Explore the concept of sustainability as it relates to the field of environmental studies, focusing on how to responsibly maintain the balance between natural resource consumption and economic growth for the long term. Environmental sustainability focuses on protecting and restoring the health of the earth’s ecosystems and natural habitats. Efforts to sustain and improve the global environment include reducing air and water pollution, greenhouse gas emissions, pesticides, and other pollutants. Advocates of sustainability also cite the importance of recycling, reusing resources, and reducing initial consumption of resources.
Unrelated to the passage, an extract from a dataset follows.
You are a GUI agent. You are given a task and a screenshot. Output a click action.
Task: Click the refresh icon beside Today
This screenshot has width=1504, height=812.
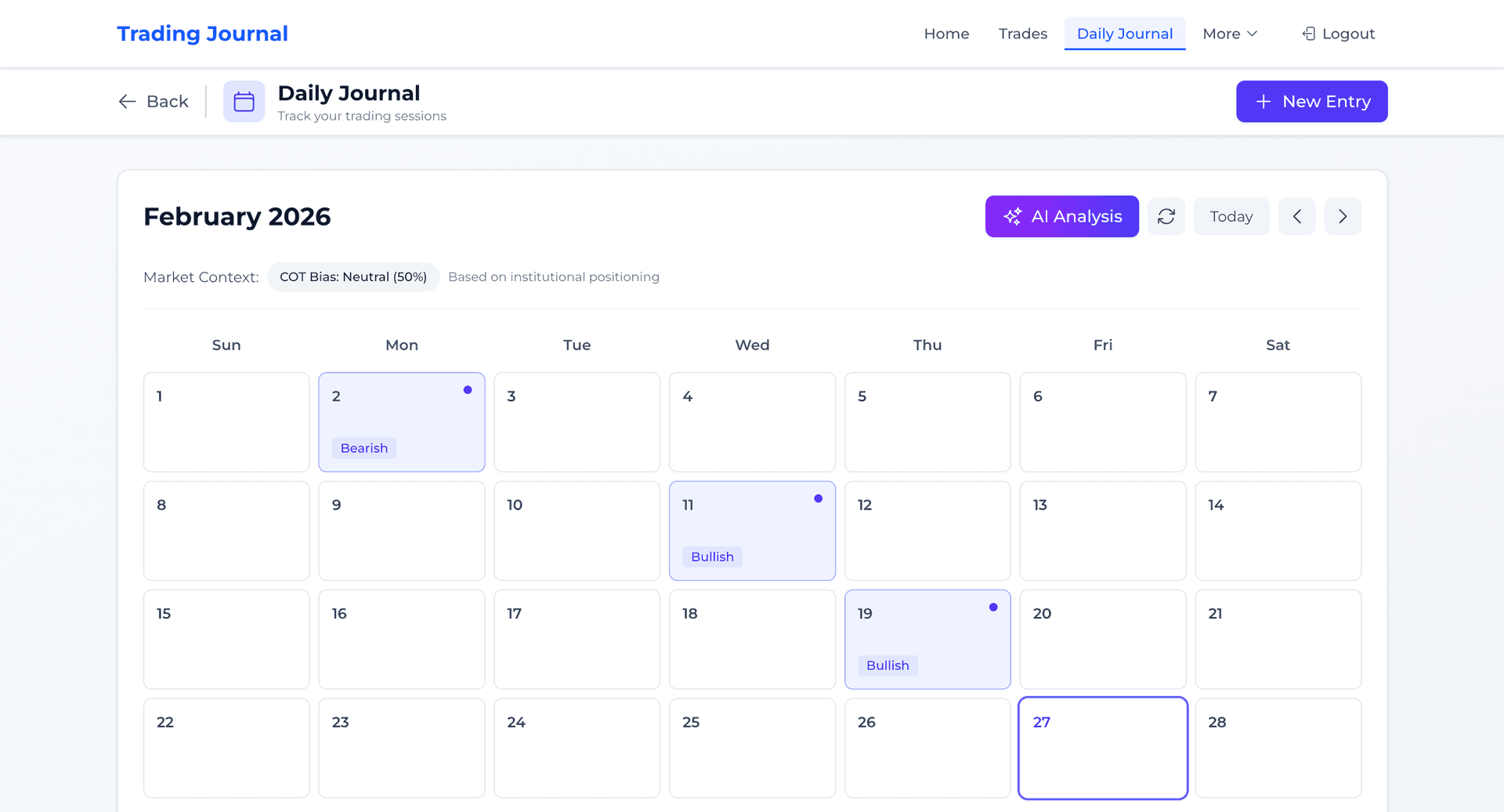click(1166, 216)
The need for policies around sustainability came to a head following World War II as rapid economic and population growth made unprecedented demands on the earth’s natural resources. Public concern that unlimited economic and population growth would result in ecological catastrophes spurred the creation of the National Environmental Policy Act in 1970, which mandates that all federal agencies assess the environmental and related economic and social effects of any proposed actions. Social engagement in such issues has been key to awareness of the demands placed on local and global environments and their impact on future generations.
A focus on renewable energy sources that come from harnessing the power of the sun, wind, water, and other replenishing natural renewable resources is a major concept in sustainability. In order to be sustainable, resource removal should not compromise the health, resilience, and biodiversity of any ecosystem or the global environment as a whole. For example, lumber is a sustainable, renewable resource when lumber companies plant new trees to replace the ones they cut down; however, if they cut down more than they plant, this is not a sustainable model. The role of corporations and government is integral in sustainability initiatives because these entities most affect resource consumption and management.